REQUIRED WORK: Transcribe exactly the entries from the "You are a GUI" line to the end, both included, minus pictures.
------ DATA SHOWN
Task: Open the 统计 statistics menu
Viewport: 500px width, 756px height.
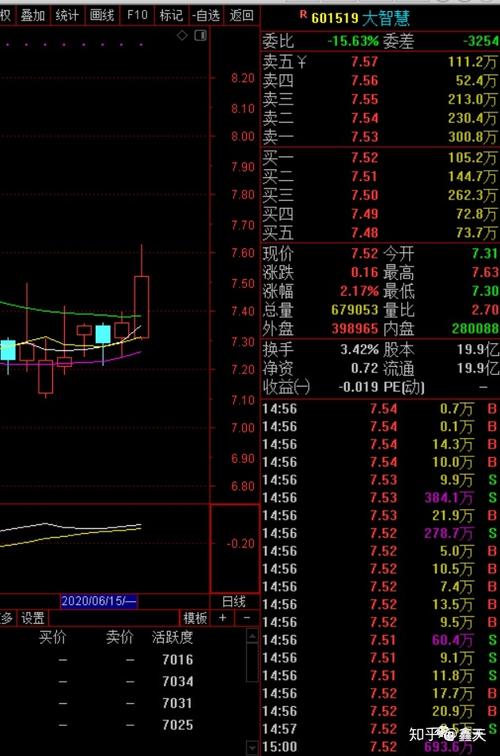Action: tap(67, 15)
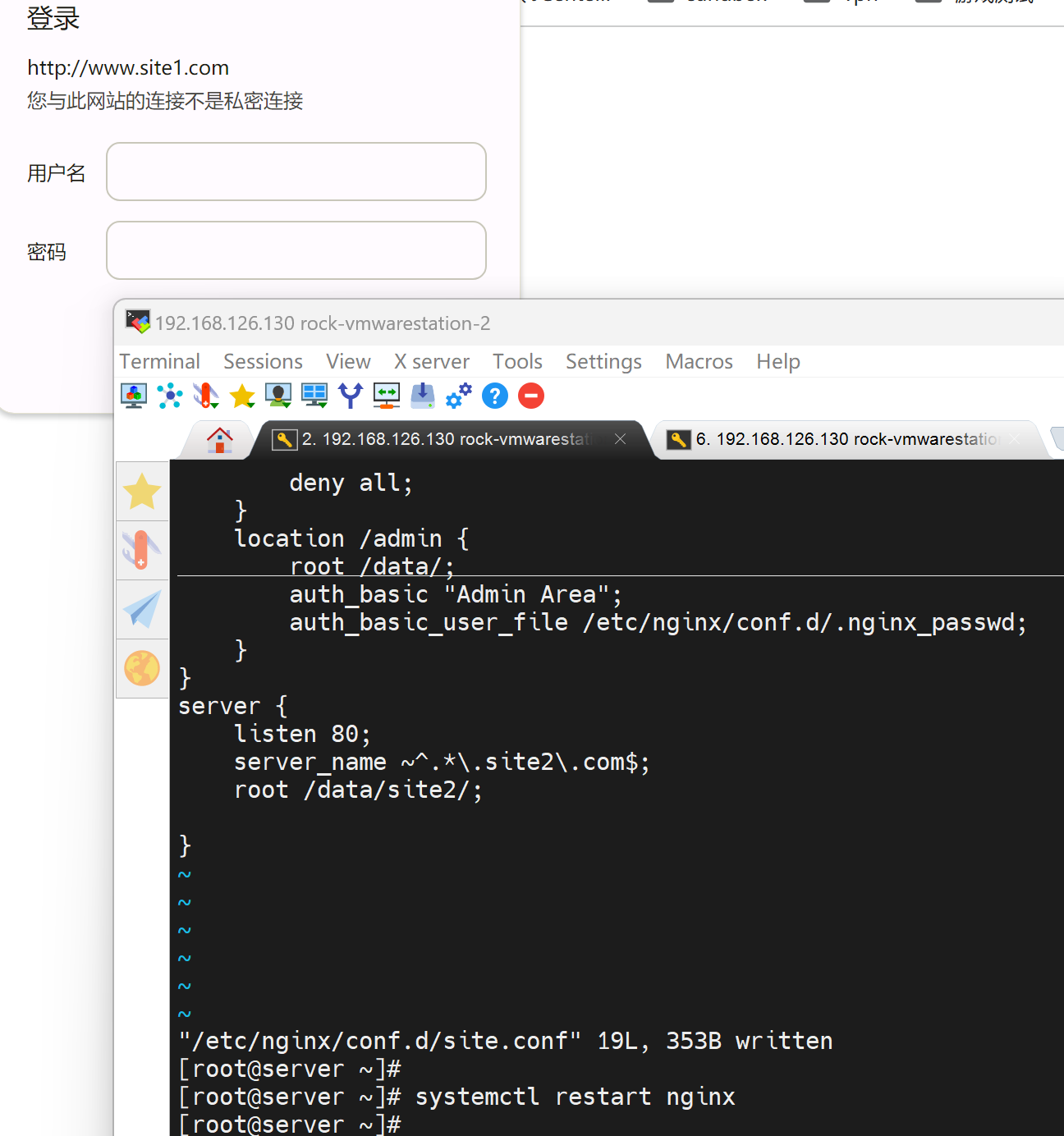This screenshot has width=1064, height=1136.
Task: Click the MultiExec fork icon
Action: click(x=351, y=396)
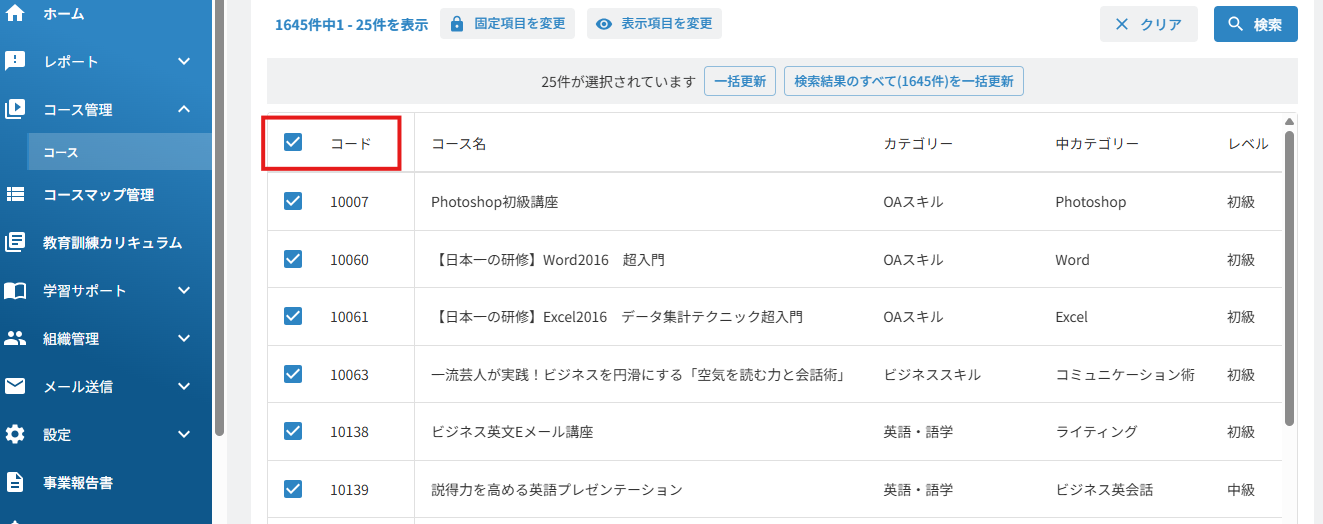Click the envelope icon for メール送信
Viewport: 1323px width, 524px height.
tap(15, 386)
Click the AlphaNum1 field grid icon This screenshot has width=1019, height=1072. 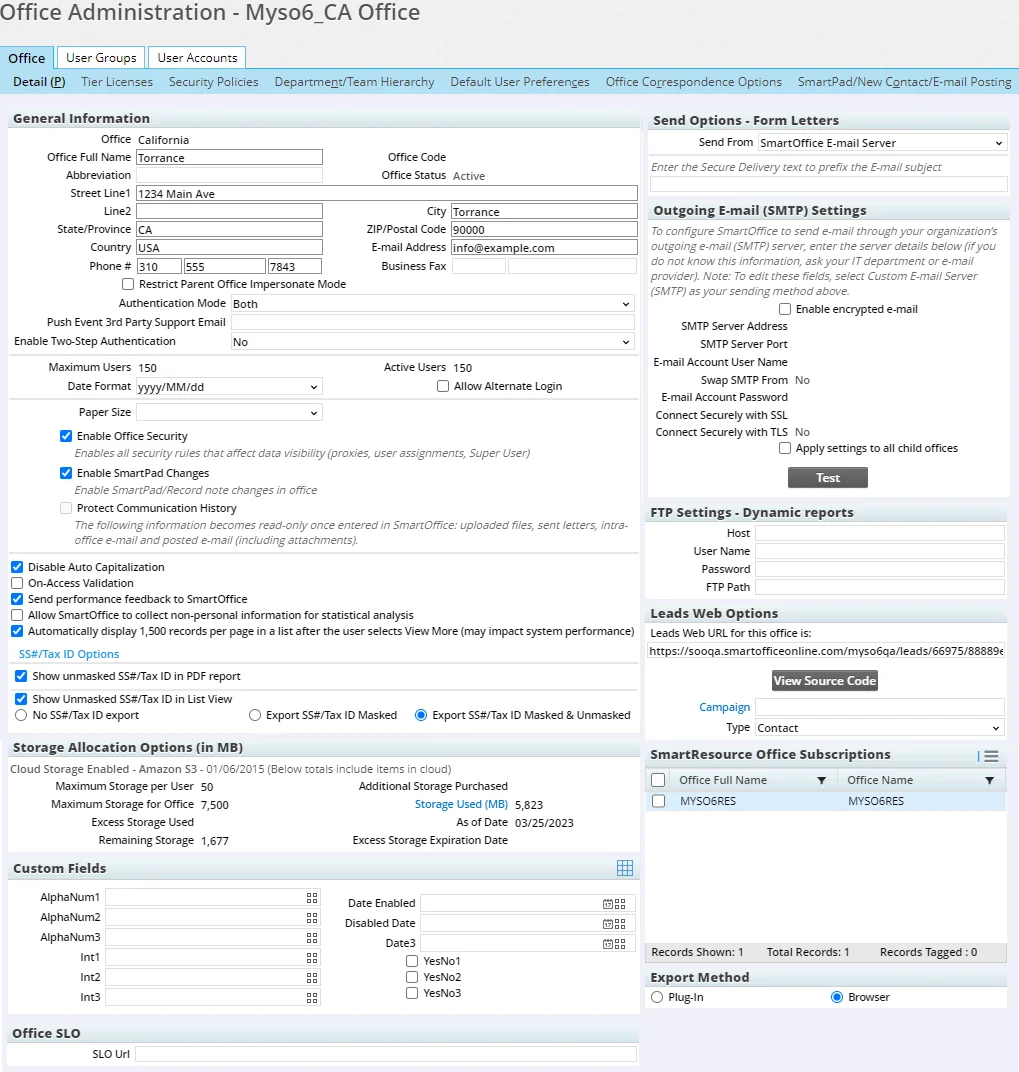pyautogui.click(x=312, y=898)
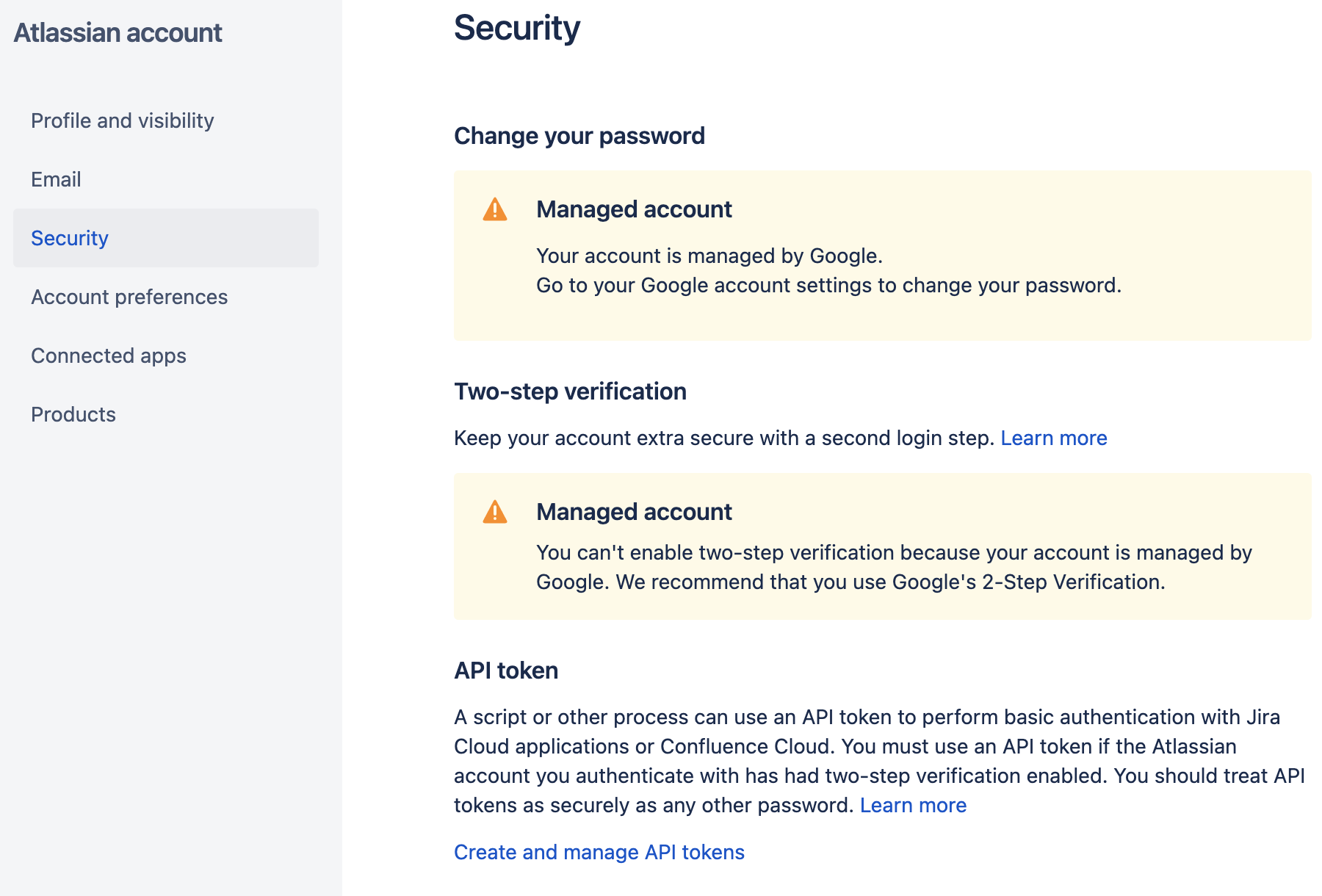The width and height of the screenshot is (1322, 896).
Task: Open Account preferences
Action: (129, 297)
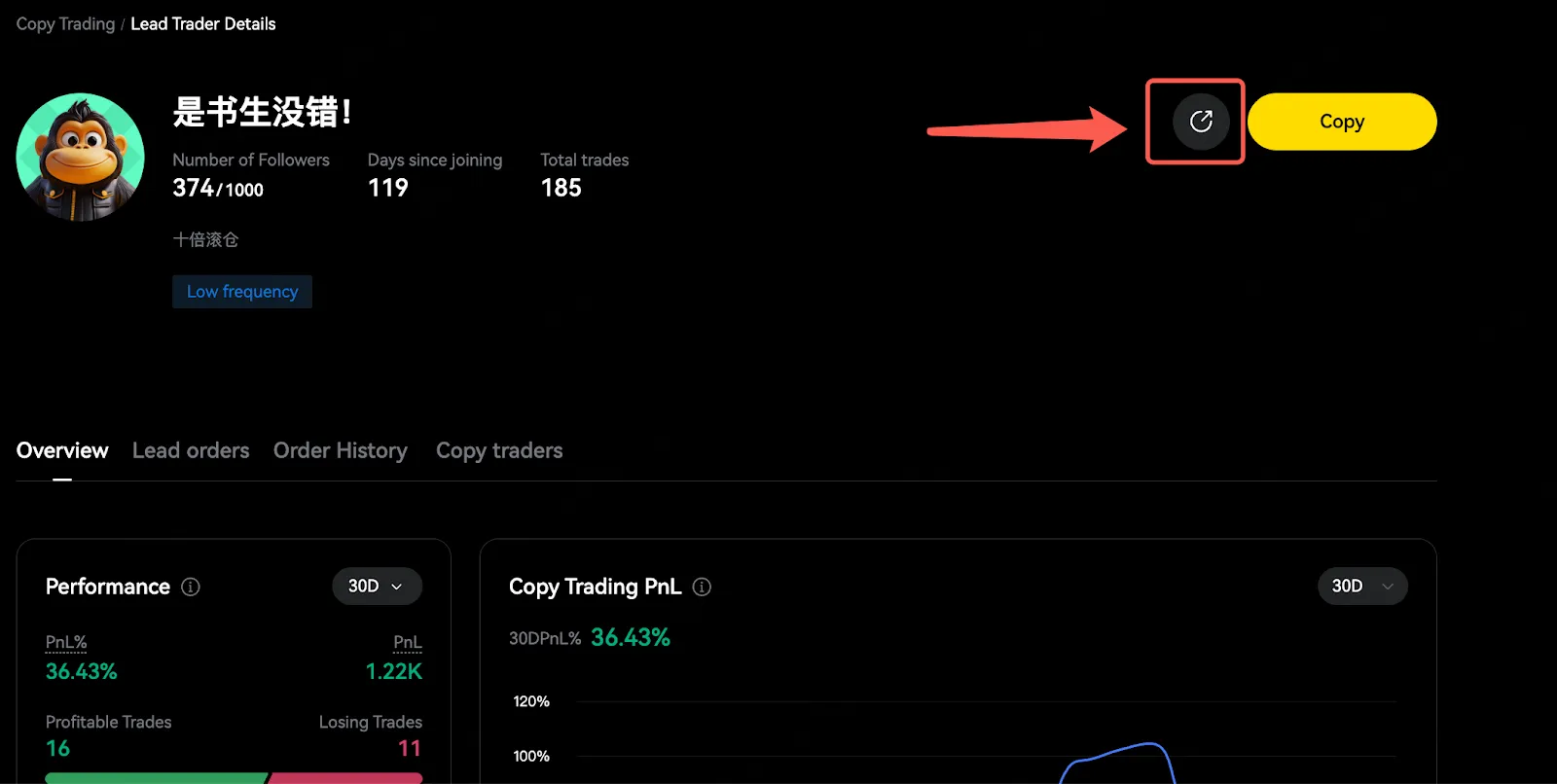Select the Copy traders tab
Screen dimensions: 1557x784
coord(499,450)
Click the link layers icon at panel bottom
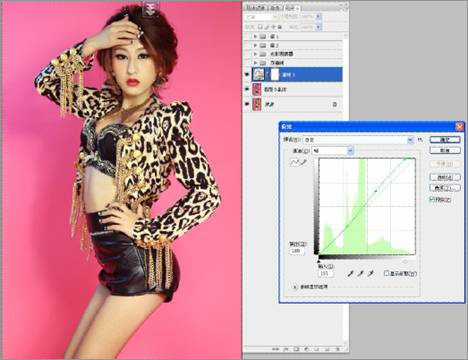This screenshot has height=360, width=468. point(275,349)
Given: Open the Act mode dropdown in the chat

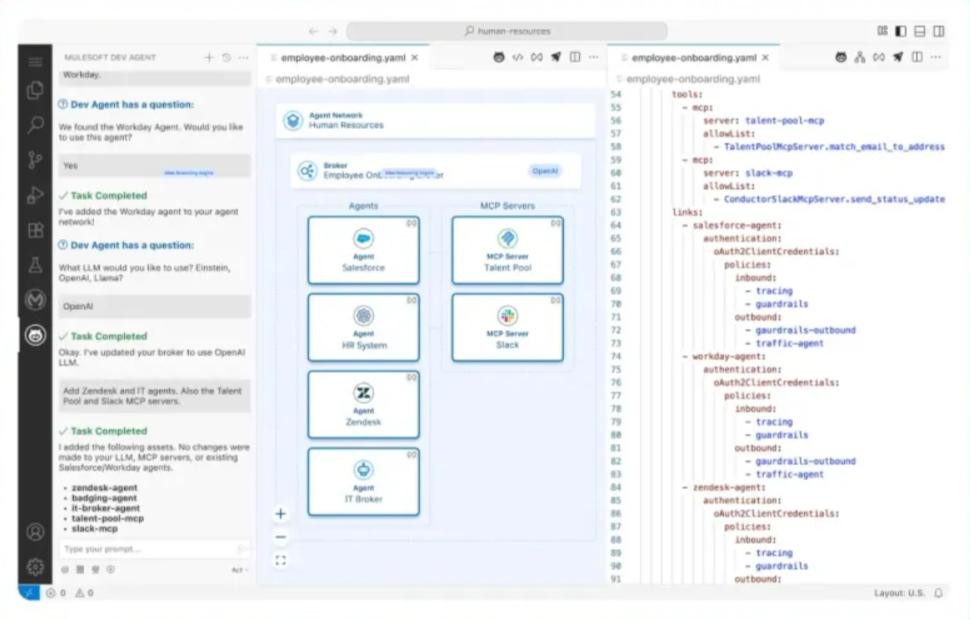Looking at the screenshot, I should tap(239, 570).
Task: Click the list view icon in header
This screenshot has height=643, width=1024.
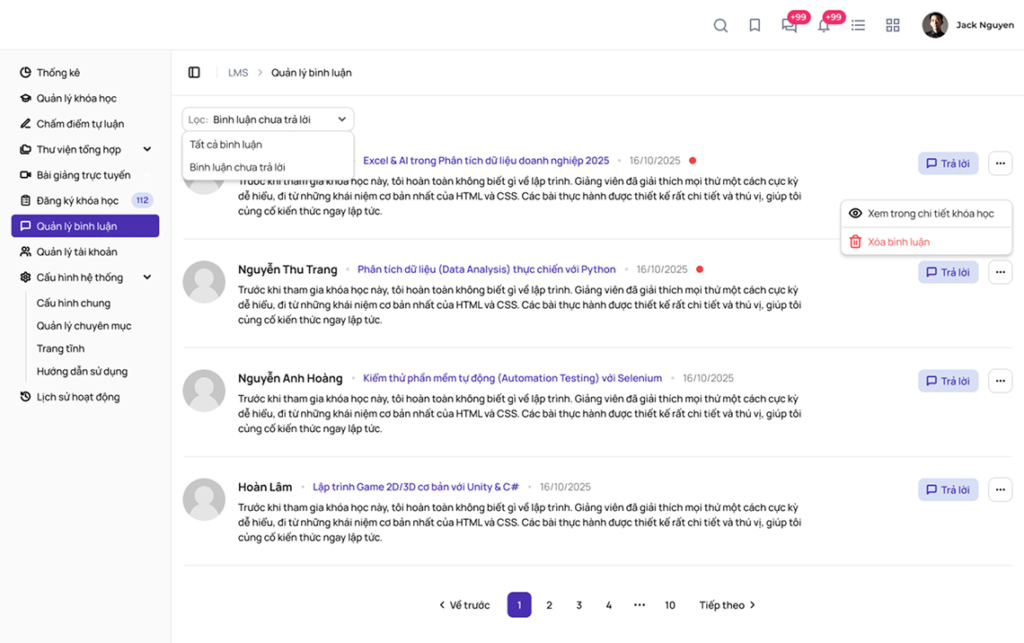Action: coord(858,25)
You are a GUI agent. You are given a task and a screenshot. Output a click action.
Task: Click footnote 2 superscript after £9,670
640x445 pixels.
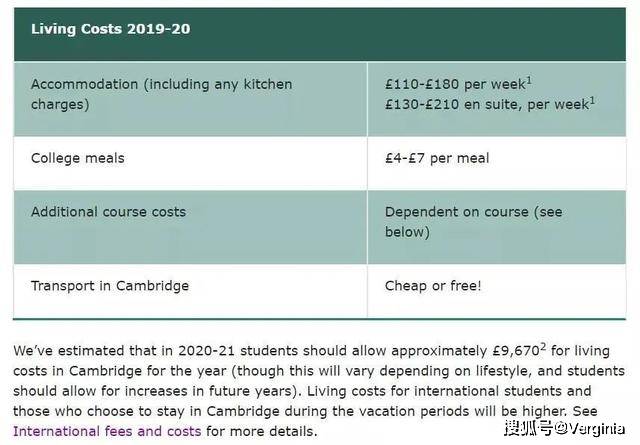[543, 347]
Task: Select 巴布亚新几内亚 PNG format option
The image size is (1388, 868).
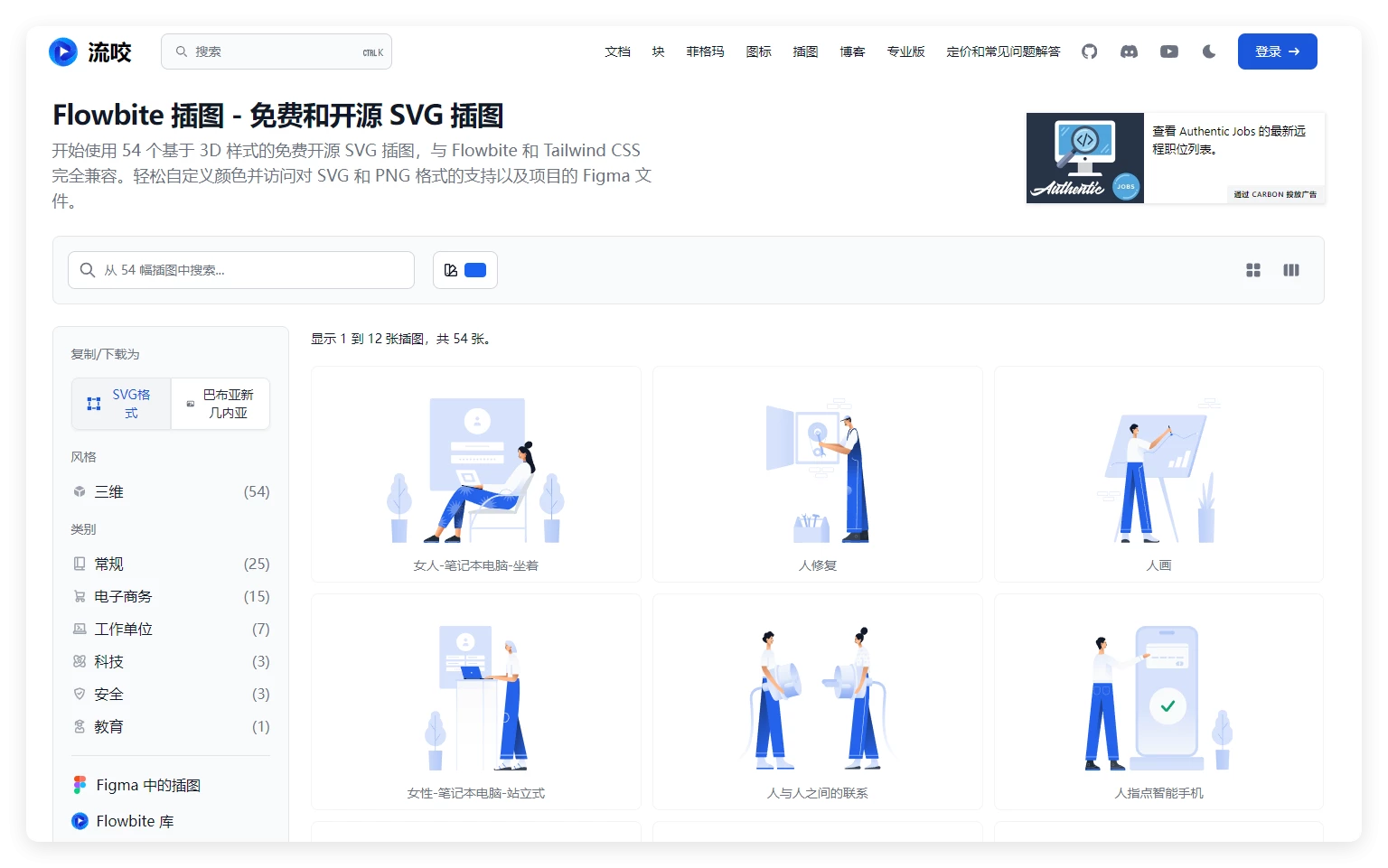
------------
SOLUTION TO THIS PROBLEM:
You are a GUI agent. You are given a task and a screenshot. Output a click action.
Task: Click footnote 2 superscript after £9,670
640x445 pixels.
[543, 347]
Task: Select 巴布亚新几内亚 PNG format option
The image size is (1388, 868).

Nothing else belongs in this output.